# Tutorial for importing data into Python

To import a data set, it has to be selected and set up in the Data Intelligence Hub environment. You can choose between the upload of a data set from the Data Intelligence Hub or one of your own data sets. One or more data sets can be added to a project and used in Python.

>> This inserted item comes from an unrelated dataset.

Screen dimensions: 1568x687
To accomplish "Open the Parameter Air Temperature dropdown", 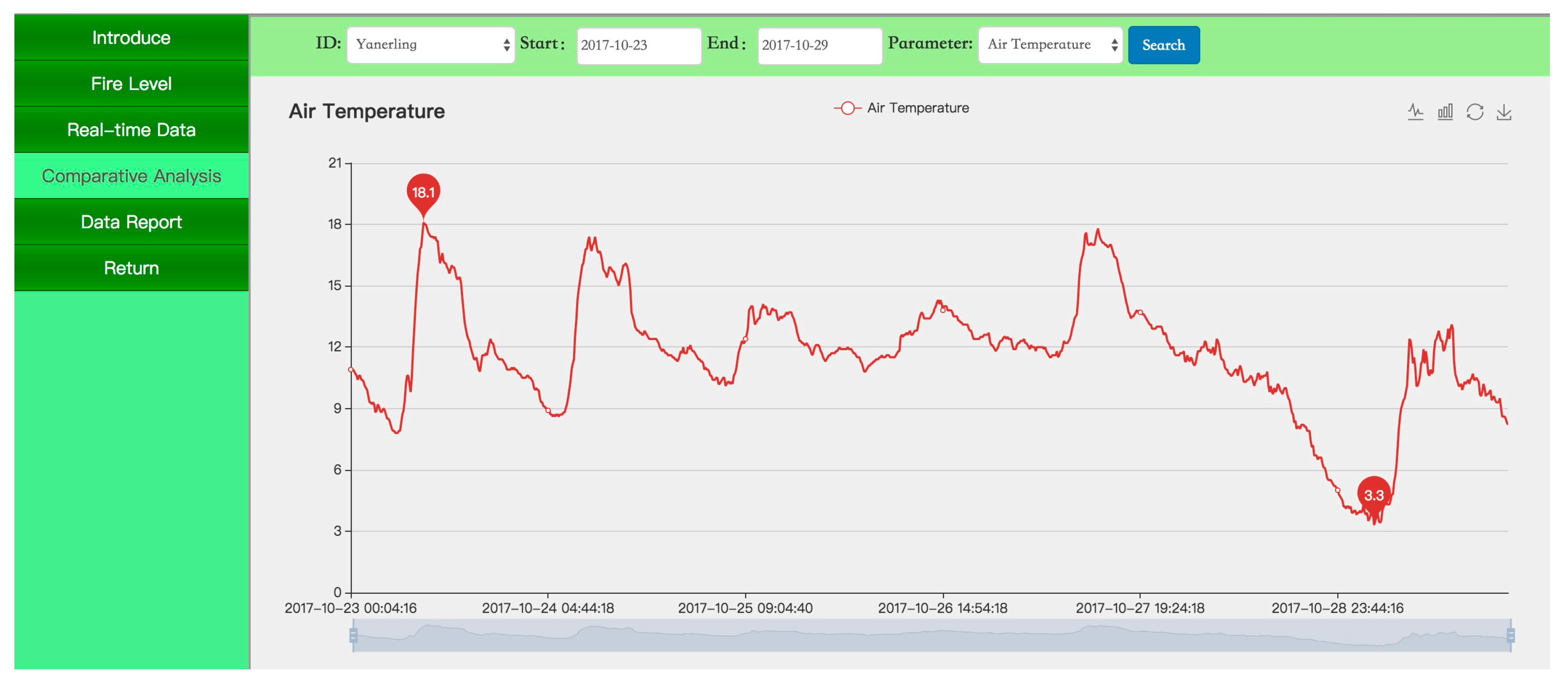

For this tutorial data sets from “Luftmesswerte für Stickoxide - Zeitreihen der städtischen Messstellen” were used. They can be found here https://portal.dih.telekom.net/protected/marketplace/offer/21462ed0-5819-482c-bfcf-45f39a4adec6. You can add the data to the Workspace in which you want to use them, directly at the time of your order. To use your own data, you have to upload them first to Control Center/Data or Control Center/Storage (depending on your administrative rights). Next, start a project in your Workspace and allocate the data to this project. Once your data have been allocated to a project, they can be used with the following script.


In [1]:
#For further details, tutorials and documentations, please consult our Github account:  https://github.com/tsi-dih 
from dih.storage import read_storage_account

paths = ['NO2_values_duesseldorf_2015.csv', 'NO2_values_duesseldorf_2016.csv']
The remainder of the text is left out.